> [記事の抜粋]

□ □ □ □

“フルリモートワーク”という働き方で、チームが最大の成果を得る方法

働き方改革やダイバーシティ&インクルージョンの実現が社会課題となっているいま、国内だけではなく、世界各地に在住するメンバーがチームになり、“フルリモートワーク”で業務に取り組んでいる企業がある。2015年にオンラインアウトソーシングサービス「HELP YOU」の提供を始めた株式会社ニットだ。同社は、新型コロナウイルス感染症拡大のずっと前からフルリモートワークを取り入れ、個々のメンバーに応じた就労を実現させている。企業理念は「『働く』を通じて、みんなを幸せに」――広報チームリーダーの小澤美佳さんに話を聞いた。(フリーライター  棚澤明子、ダイヤモンド社 人材開発編集部)

“生きる”“働く”ことのあり方をアップデートしたい

 現在、株式会社ニット(以下、ニット)の広報チームリーダーを務める小澤美佳さんは、新卒で株式会社リクルート(以下、リクルート)に入社し、リーマンショックや東日本大震災などが起きた激動の時代に“HR(ヒューマンリソース)”の領域で奮闘してきた。およそ10年間にわたって、約3万社のマーケティング活動に関わり、多くの経営者や人事担当者と苦楽をともにしたという。

小澤 私がリクルートで叩き込まれたのは、自分で考えて自分で行動するという“圧倒的な当事者意識”でした。それを新人時代から徹底的に教えられ、鍛えられました。組織のメンバーが相互理解することで円滑なコミュニケーションがなされていくこともリクルートで学んだことのひとつです。さまざまな学びが現在のニットでの私の仕事のなかで生きています。

 リクルートでの10年目――管理職としてさらに上を目指すことも視野に入っていたが、小澤さんは退職を決意し、一人旅をして惚れ込んだ、中米・ベリーズに移住し、現地での仕事に踏み切った。観光業を営む日本人女性社長の“右腕”を経て現地で独立したものの、それまで経験したことのなかった苦境に立たされることにもなり、深い孤独感を覚えたという。

□ □ □ □

> [資料の抜粋]

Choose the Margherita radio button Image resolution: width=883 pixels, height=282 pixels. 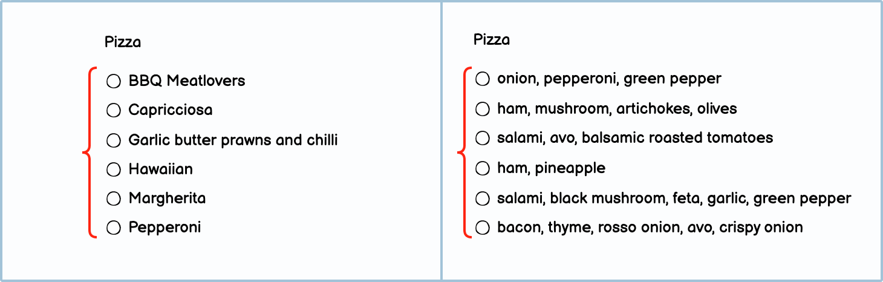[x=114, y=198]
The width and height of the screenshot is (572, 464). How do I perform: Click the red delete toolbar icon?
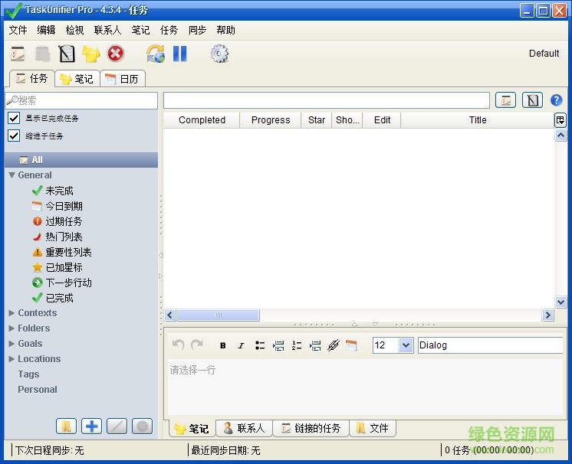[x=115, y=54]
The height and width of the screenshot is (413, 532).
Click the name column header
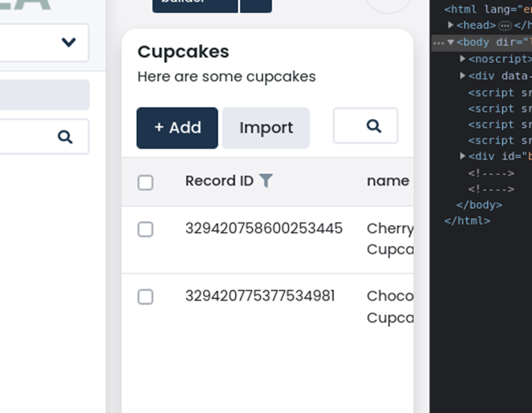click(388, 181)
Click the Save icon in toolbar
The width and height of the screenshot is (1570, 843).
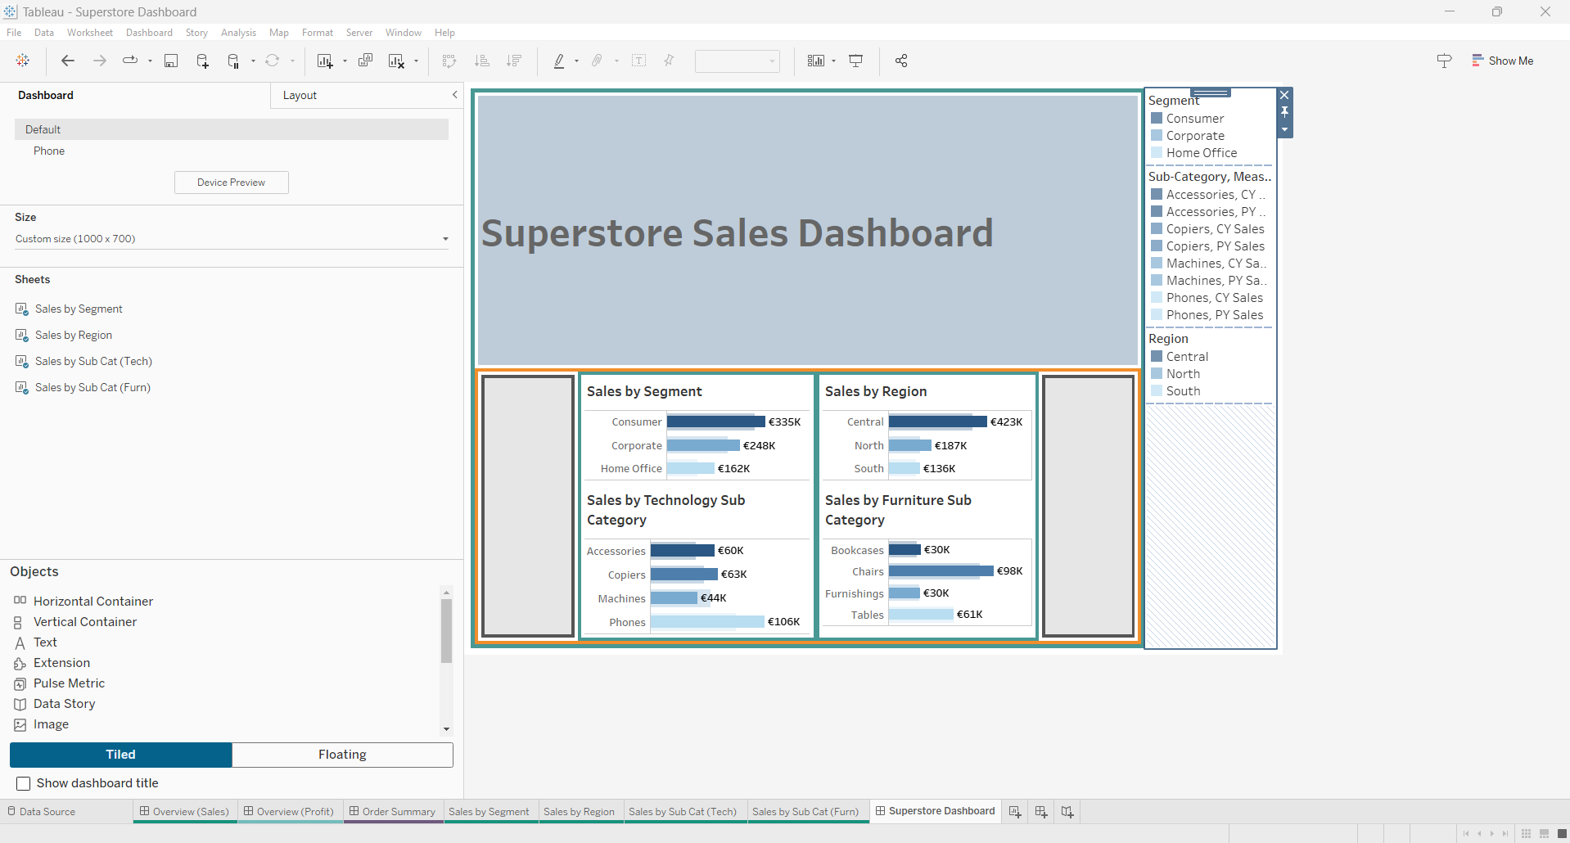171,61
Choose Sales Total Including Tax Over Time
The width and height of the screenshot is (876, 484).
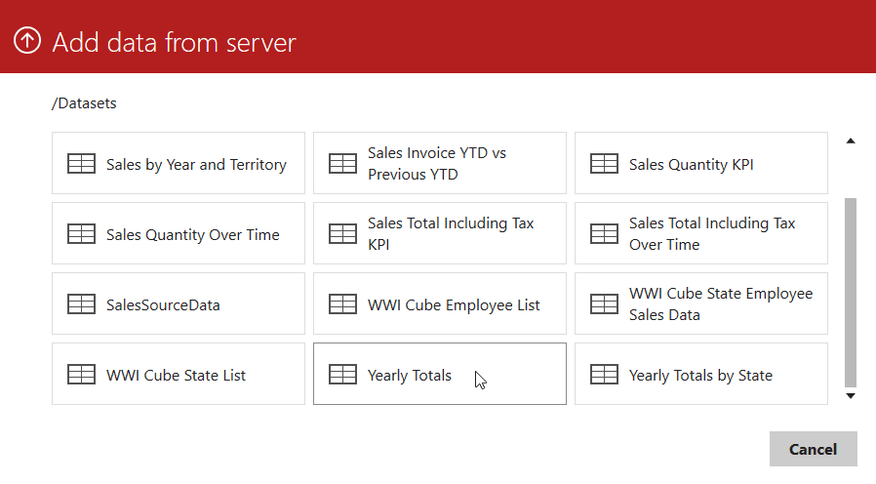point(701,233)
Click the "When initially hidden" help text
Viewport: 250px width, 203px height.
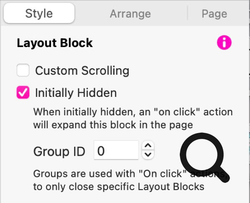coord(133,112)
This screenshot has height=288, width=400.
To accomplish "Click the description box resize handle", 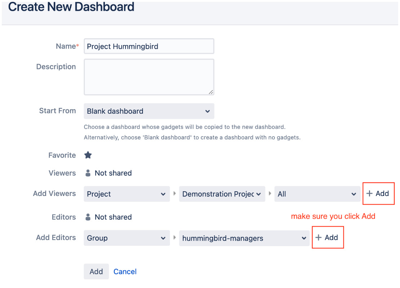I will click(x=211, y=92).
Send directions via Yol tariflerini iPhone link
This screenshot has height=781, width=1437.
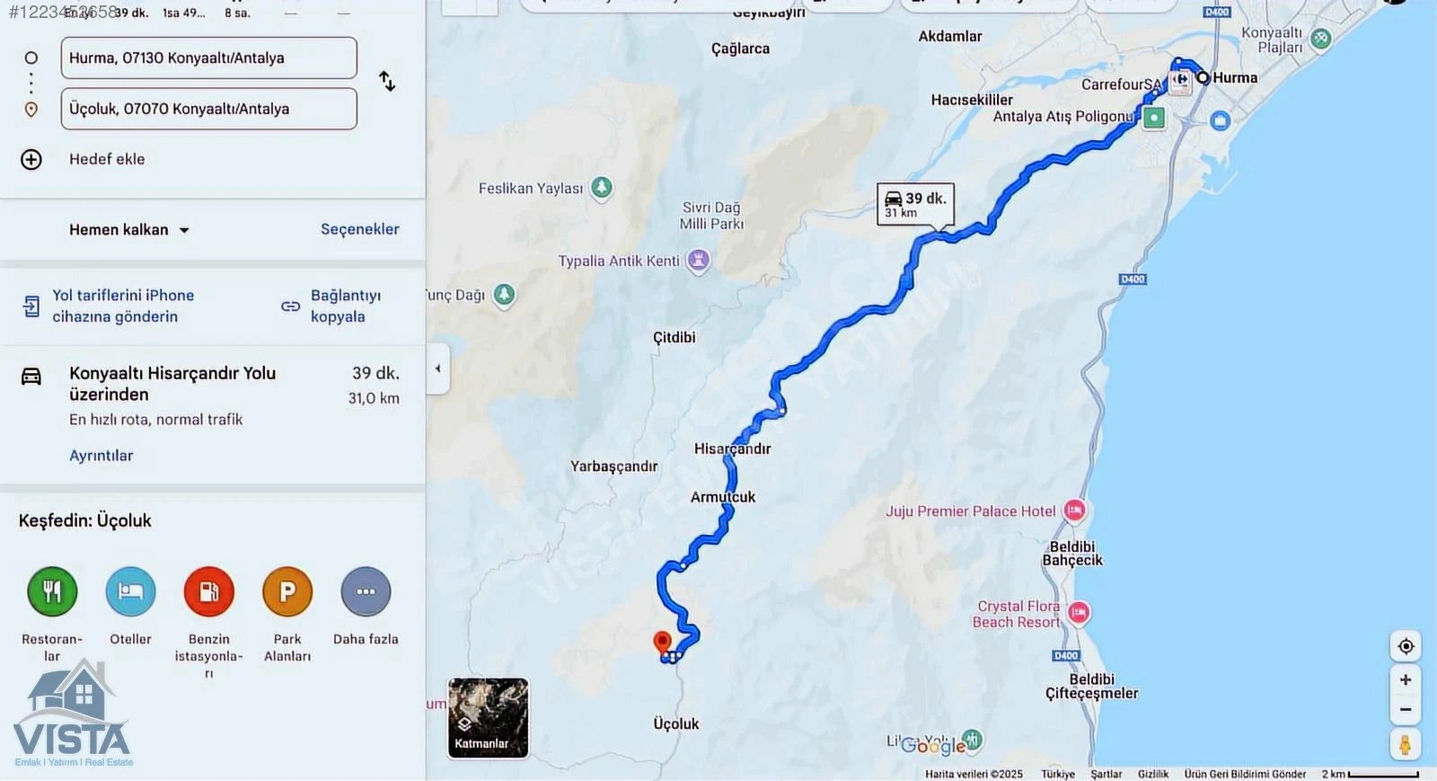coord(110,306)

□ □ □ □

> [読解の応用]
(a) フルリモートワークの記事によると、小澤さんが移住先としてベリーズを選んだのはなぜか。記事に書かれた理由を一、二文で説明しなさい。
(b) フルリモートワークの記事の内容と次の(i)〜(iii)が合っているかどうか、それぞれ「はい」か「いいえ」で答え、判断の根拠となる記事の言葉をそのまま引用しなさい。(i) ニットは新型コロナウイルス感染症の拡大をきっかけにフルリモートワークを導入した。(ii) 小澤さんはリクルートで約3万社のマーケティング活動に関わった。(iii) 小澤さんはベリーズで最初から独立して仕事を始めた。
(c) フルリモートワークの記事の最後の文に続けて、その後の文章を書き継ぎなさい。

> [解答例]
(a) 一人旅で訪れたベリーズに惚れ込んだからである。小澤さんはリクルートを退職し、その地に移住して現地での仕事に踏み切った。

(b)
(i) いいえ。「新型コロナウイルス感染症拡大のずっと前からフルリモートワークを取り入れ」
(ii) はい。「約3万社のマーケティング活動に関わり」
(iii) いいえ。「観光業を営む日本人女性社長の“右腕”を経て現地で独立した」

(c)
小澤 悩んだ末、帰国してHRに関わる仕事に戻ろうと決めました。理由は2つありました。ひとつは「企業において“人”のことで悩まない人はいない」とリクルート時代の仕事で確信していたこと。だからこそ、すべての働く人に紐づくHRという領域で「もう一度チャレンジしたい」という気持ちが強くありました。もうひとつは、日本人の“生きる” “働く”ことのあり方をアップデートできる仕事をしたいと思ったこと。ベリーズでの就労をはじめ、海外での経験を経ての話ですが、外国では、子どもを預けて遊びに行く母親や、誕生日という理由で仕事を早退する人を当たり前に目にします。みんなが自分自身の人生を楽しんでいました。一方、日本はステレオタイプの常識のなかで、自分を犠牲にして働く人が多いかな、と……そんなことを考えているときに出合ったのが、ニット*1 という企業でした。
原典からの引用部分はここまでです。